A common belief is that "analog doesn't scale." But analog/mixed-signal design can indeed work at advanced process nodes. An inside look into how, and what the challenges are, comes from a recent partnership between GLOBALFOUNDRIES and Cadence that produced a 28nm analog/mixed-signal design flow development kit.
My take from this experience is that analog/mixed-signal at 28nm is challenging but not prohibitive. Yes, leakage and parasitics can be more problematic, and analog blocks won't shrink as much as digital blocks, but there are no big roadblocks that make analog/mixed-signal design at this node unfeasible. And now, thanks to the above-mentioned partnership, we have a reference flow that shows just how it can be done, using GLOBALFOUNDRIES "gate first" high-k metal gates (HKMG) 28nm technology.
Why put this flow together? "There are new effects at 28nm that people might not be aware of," said Bob Chizmadia, director of analog/mixed-signal technologies at Cadence. "When you put a reference flow together, it shows an example of how designs should be done."
What's In the Flow
One thing to clear up right away is that a foundry process reference flow is far more than just a "demo." As Bob said, "it's significantly more comprehensive. It would take a designer a week to go through all the documentation for the entire flow. They get the entire reference database, the PDK [process design kit], standard cell libraries - it's much more in depth than what you could get from a demo."

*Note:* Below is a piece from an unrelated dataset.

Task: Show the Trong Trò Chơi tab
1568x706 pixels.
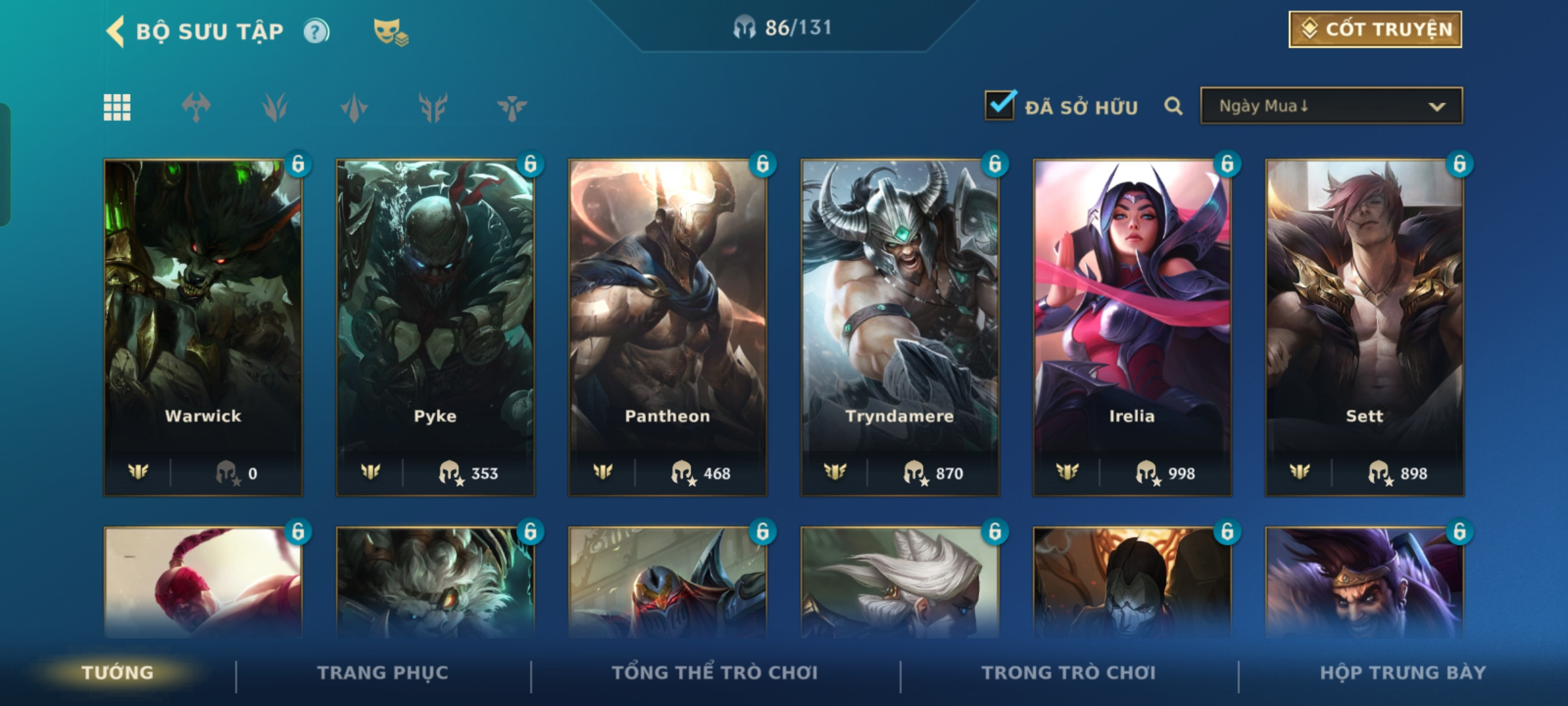Action: pyautogui.click(x=1068, y=673)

Specifically, the flow covers the following:
- A reference design (an integer PLL)
- Documentation of the overall flow and the steps that need to happen
- Behavioral modeling
- Parametric sweeps
- Inductor synthesis
- Physical block implementation
- Simulation down to the Spice level, and up to behavioral models with wreal data types
- Design for manufacturability through DRC Plus (DRC+), GLOBALFOUNDRIES' pattern-matching technology
- Packaging IP blocks for integration
Cadence tools in the flow include Virtuoso Analog Design Environment (ADE), Virtuoso Layout Suite (VLS), and Virtuoso Schematic Editor (VSE). As Bob noted, however, "we actually drive everything through Encounter, so we show both sides of the mixed-signal implementation."
Challenges at 28nm
So, what was learned about analog/mixed-signal at this process node? For one, Bob said, "parasitic effects at 28nm are much more significant than at other nodes." The flow thus places a lot of emphasis on looking at parasitics early in the design, and providing techniques to sweep parameters to find out which are sensitive to parasitic effects.
A second issue is device leakage, and that makes it important to look at different threshold voltages. "There are challenges getting circuits to operate across all corners," Bob noted. "You do end up with a lot more corners and you have to be very judicious knowing what effects to look at for each corner."
Finally, there's a need to do earlier floorplanning and to be aware of what is going on in the physical design. "You can't just throw the design over the wall to layout. You need to account for what's going on in the layout earlier," Bob said.
To get some further perspectives, I talked to the team of Cadence engineers who developed the reference design. With its 28nm low-power process, they noted, GLOBALFOUNDRIES was able to maintain leakage characteristics similar to those seen in 40nm "general" processes. Thus, there was no need to redesign architectures used for 40nm non low-power processes.
I think the above information should be encouraging. Is 28nm analog/mixed signal design challenging? Absolutely. Is it so daunting that only a handful of leading-edge users will ever try it? It appears that won't be the case.